What a year (part one)

What a year (part one):

For probably close to twenty years, a Christmas Eve tradition at our house has been celebrating with prime rib and corn chowder.  This year was a year when our kids were with the other sides of their families and our youngest, James, is working studying in Berlin, so our family was separated by miles and oceans. However, the traditions lived on and sons in Berlin and Minneapolis prepared the prime rib and chowder and through the miracle of Skype we were all together in spirit and traditions!

So, here it is Christmas Eve, Peggy and I are in Arlington, VA enjoying the evening with Peggy’s brother Greg and sister-in-law Ava, Greg and I are golf partners and have a good time on and off the golf course.

And as we end this year on a much quieter note that other Christmas holidays with the house brimming with kids and grandchildren, I have had a chance to look back over the year through the words I shared in Shaeffer’s Forays. I knew it was quite a year but re-reading some of the posts to Shaeffer’s Forays I must admit it was an unbelievably amazing year filled with gifts and adventures.  What a lucky person I am.

It started in February, a trip to Dubai to present at the 14th Annual International Conference on Drug Discovery & Therapy.  It was a great opportunity to not only visit a country and enjoy their hospitality but also stretch my comfort zone in writing and presenting a paper about innovation related to drug discovery.  Thanks to Sarah MacDonald, we looked at innovation in drug discovery.  We found that we need to find new ways to encourage more research that can assist in addressing drug discovery for disease impacting a small population, a need for drug therapy for impoverished countries and further the work on drugs that are no longer under patent.   While the work with pharma is often life and death decisions, we  in higher education face similar challenges in that we also need to find new ways of providing greater access to education and the opportunity to education in the US.

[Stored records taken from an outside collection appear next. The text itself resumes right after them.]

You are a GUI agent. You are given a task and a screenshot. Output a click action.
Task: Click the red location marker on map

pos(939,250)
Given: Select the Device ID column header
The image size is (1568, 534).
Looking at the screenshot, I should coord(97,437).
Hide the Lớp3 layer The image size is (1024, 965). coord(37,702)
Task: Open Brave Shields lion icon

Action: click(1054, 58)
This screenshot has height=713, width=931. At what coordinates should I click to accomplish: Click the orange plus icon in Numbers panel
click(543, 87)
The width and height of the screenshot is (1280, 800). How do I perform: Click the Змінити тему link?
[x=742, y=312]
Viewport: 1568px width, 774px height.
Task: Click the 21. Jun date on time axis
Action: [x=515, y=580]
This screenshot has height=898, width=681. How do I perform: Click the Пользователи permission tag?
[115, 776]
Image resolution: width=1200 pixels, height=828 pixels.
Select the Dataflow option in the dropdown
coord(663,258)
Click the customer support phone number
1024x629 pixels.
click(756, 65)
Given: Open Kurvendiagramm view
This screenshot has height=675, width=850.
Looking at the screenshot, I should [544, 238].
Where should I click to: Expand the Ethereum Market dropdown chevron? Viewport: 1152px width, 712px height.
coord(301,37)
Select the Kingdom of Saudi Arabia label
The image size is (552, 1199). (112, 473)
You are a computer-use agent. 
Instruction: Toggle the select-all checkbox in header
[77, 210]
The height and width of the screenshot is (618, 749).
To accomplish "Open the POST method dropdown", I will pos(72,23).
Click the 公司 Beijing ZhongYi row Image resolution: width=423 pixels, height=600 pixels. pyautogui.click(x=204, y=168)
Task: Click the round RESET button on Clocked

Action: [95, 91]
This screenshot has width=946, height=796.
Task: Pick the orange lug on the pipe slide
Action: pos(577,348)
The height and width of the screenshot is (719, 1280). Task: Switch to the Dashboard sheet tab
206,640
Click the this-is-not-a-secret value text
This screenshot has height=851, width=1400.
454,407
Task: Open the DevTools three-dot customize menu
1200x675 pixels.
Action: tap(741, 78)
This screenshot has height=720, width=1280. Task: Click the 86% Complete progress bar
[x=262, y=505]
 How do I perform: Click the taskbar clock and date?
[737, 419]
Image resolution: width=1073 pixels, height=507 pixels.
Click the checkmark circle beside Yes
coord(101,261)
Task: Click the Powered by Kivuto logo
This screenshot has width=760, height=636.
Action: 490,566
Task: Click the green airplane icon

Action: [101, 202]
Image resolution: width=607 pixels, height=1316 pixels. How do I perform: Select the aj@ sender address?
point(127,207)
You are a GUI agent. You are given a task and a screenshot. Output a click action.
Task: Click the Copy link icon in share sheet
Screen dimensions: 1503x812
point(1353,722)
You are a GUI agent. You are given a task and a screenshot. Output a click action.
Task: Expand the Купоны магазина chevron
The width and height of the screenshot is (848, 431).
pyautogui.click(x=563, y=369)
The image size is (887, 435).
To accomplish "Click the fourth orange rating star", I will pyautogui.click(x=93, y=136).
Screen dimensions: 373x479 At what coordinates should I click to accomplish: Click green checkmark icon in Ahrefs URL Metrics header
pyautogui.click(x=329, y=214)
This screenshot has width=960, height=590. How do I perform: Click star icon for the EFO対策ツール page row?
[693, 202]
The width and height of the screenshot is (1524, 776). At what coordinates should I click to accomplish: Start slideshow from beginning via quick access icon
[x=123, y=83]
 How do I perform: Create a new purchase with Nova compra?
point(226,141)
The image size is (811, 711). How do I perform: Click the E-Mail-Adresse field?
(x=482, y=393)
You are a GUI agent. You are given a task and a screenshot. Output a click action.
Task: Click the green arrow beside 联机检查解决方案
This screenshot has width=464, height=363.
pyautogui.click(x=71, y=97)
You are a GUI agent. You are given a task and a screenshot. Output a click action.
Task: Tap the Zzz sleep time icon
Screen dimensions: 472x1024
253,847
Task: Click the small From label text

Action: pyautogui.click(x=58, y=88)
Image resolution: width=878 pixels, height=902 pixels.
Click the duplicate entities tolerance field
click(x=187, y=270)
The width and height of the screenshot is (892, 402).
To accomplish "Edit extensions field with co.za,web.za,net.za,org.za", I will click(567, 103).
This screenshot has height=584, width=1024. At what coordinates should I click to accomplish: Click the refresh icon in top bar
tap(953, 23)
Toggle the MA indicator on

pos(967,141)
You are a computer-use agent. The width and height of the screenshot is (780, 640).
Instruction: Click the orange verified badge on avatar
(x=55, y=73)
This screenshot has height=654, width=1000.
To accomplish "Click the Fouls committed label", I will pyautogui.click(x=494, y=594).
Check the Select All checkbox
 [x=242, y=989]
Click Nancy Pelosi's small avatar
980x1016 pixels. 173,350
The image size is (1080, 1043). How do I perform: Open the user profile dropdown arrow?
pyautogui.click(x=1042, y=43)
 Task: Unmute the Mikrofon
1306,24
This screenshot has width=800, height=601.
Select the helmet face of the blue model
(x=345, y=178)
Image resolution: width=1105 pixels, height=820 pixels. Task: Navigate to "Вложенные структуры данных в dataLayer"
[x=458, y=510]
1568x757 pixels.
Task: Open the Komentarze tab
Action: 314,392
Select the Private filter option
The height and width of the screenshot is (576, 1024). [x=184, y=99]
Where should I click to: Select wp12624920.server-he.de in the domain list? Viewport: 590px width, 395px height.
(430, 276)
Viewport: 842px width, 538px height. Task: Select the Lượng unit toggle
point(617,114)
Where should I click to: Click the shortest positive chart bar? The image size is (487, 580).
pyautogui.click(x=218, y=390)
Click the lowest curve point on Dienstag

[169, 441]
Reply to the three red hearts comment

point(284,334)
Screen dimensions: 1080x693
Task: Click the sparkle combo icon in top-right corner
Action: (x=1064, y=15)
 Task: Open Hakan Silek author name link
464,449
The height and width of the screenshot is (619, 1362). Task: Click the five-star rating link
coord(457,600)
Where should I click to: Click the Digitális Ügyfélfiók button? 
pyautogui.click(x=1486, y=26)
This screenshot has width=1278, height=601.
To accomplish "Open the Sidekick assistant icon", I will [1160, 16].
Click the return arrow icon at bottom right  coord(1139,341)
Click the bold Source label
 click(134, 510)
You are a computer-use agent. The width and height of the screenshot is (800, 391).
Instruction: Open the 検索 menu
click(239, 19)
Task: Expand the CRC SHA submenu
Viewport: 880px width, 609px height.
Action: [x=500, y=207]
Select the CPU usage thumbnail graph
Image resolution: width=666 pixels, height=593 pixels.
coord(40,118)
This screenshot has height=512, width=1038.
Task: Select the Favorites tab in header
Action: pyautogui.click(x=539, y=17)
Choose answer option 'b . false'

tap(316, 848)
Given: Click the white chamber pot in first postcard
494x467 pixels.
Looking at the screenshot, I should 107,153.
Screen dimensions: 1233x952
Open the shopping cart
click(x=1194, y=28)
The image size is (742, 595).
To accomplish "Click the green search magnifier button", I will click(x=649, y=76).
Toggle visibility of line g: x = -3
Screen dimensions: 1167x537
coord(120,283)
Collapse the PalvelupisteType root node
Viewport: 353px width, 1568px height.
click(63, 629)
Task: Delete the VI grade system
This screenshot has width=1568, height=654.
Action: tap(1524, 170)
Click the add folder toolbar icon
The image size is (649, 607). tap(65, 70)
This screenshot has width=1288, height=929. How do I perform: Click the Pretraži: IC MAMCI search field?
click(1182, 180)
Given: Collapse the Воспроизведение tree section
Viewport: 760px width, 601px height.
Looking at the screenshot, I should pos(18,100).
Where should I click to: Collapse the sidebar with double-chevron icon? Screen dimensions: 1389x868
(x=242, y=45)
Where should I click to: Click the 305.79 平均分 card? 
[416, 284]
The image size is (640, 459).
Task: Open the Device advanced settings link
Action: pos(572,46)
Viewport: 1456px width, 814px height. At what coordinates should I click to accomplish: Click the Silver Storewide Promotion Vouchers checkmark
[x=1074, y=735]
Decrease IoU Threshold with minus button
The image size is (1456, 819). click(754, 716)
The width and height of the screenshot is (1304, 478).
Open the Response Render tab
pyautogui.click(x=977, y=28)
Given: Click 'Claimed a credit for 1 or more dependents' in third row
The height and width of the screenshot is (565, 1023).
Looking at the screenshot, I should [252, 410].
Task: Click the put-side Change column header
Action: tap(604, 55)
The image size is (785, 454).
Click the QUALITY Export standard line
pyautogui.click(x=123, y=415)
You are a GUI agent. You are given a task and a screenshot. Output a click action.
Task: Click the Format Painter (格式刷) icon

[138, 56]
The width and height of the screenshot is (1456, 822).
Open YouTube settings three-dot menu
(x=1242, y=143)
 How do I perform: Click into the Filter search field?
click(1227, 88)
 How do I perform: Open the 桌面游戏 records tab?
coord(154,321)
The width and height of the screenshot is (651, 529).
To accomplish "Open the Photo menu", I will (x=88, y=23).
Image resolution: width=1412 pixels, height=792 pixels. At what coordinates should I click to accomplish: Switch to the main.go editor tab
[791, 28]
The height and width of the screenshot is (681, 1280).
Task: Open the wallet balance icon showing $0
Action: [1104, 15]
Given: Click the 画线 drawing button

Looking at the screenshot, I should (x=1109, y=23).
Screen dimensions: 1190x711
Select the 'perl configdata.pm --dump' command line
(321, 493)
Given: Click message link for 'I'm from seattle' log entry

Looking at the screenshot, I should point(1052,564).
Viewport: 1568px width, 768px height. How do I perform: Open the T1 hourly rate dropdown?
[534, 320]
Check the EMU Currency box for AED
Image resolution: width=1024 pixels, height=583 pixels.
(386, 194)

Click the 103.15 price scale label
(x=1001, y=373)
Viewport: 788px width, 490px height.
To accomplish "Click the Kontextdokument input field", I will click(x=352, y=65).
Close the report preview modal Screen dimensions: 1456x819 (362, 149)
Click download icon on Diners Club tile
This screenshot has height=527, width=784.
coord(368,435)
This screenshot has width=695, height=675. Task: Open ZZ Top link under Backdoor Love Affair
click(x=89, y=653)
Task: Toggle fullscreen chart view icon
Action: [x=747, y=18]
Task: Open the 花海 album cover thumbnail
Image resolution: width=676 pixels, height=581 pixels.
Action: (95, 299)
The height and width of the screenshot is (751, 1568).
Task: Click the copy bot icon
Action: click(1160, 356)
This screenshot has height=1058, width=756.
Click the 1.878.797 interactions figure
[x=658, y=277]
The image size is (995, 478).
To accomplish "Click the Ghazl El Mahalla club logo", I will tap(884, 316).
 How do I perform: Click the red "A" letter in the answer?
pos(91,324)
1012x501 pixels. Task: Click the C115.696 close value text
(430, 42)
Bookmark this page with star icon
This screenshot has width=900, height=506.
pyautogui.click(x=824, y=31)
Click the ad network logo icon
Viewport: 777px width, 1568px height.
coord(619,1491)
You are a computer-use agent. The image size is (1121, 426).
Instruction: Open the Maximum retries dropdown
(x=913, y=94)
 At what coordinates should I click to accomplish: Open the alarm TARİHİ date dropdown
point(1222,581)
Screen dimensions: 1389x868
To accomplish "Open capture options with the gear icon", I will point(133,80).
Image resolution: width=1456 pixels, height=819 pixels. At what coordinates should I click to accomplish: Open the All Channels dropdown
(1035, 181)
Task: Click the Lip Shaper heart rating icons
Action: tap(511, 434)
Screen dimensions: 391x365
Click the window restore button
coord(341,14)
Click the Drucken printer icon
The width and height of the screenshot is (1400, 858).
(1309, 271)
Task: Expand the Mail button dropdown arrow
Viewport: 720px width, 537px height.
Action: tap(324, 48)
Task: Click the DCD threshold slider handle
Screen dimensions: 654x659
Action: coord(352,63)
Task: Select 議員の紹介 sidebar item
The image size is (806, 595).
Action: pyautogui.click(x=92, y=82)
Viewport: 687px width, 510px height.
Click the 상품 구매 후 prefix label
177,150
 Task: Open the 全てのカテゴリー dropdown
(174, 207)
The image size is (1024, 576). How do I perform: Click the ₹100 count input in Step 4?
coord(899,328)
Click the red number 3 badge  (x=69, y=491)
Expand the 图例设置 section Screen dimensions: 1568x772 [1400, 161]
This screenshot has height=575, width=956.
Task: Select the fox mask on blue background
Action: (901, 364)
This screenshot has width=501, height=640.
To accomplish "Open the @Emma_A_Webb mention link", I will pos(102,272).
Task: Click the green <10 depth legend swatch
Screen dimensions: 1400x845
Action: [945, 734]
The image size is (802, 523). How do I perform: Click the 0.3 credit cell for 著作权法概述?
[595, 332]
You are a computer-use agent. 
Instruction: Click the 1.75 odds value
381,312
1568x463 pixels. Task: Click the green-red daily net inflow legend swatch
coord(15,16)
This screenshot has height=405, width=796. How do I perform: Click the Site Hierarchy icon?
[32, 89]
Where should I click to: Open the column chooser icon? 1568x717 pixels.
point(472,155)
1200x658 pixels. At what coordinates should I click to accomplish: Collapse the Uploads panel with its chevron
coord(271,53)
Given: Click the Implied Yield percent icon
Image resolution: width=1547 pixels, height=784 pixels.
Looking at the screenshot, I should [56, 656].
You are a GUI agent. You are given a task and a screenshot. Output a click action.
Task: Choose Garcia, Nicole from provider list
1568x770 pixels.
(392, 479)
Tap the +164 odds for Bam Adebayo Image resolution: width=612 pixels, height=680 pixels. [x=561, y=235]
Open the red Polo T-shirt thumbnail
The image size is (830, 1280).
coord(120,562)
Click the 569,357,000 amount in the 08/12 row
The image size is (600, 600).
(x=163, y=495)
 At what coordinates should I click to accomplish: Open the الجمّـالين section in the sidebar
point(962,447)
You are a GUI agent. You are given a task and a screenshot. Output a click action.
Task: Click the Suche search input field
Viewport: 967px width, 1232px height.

The next stop on my trips was to Cambridge, UK for the University Association for Lifelong Learning (UALL) annual conference.  It was a great experience to be in Cambridge and to interact with our colleagues in Europe.  They are wrestling with issues similar to the challenges we face in UPCEA;  accessibility, affordability, and accountability.  One of the gifts I took away from this experience was a quote from James Stuart which I see as a call to action: “The object of all education is to teach people to think for themselves, that is the direct or specified object of what is called Higher Education…..a man who is educated in the truest sense may even be unable to read or write, for an educated man is a man who is capable of thinking about what he sees.”  (Thanks, Adrian.)

My year as president of UPCEA culminated with our annual meeting in Portland.  Any reflection about the 2012 UPCEA Annual Conference must begin by thanking David Schejbal and his excellent conference planning committee for bringing together an excellent annual conference.  The planning committee, with the expert assistance of the UPCEA National Office, implemented a number of new initiatives for this conference that included establishing program tracks that centered on the primary professional responsibilities of our members, kicking off the conference with half-day intensive sessions for each track, and featuring a track based on the conference theme of Resilience which examined sustainability from several perspectives including environmental, programming, organizational, and financial.  Many thanks to all involved in planning the 2012 Annual Conference.

In addition, we passed a new strategic plan for UPCEA and going through that process I was reminded of the many articles and books I’ve read about change.  Change is hard, to be successful change cannot be a zero sum game, change is messy and requires making hard decisions, and I found I felt best with change by giving it a personal touch.

I was and continue to be humbled by the opportunity I was given to serve as president of UPCEA.

I will close part one of “what a year” with the recognition that you really can go home again.  I was lucky enough to be invited back to the University of Wyoming to address old friends and new associates about what I had learned during my year as President of UPCEA.  This presentation allowed me to take “a look in the rear view mirror” regarding what I had learned about leadership and outreach in the last year.  For me, the major take away from my year as president of UPCEA is the important and vital role our units play in being the leading advocate for this cause.

Part two of “what a year” needs a little work but should be out soon.  Merry Christmas to all and to all a good night.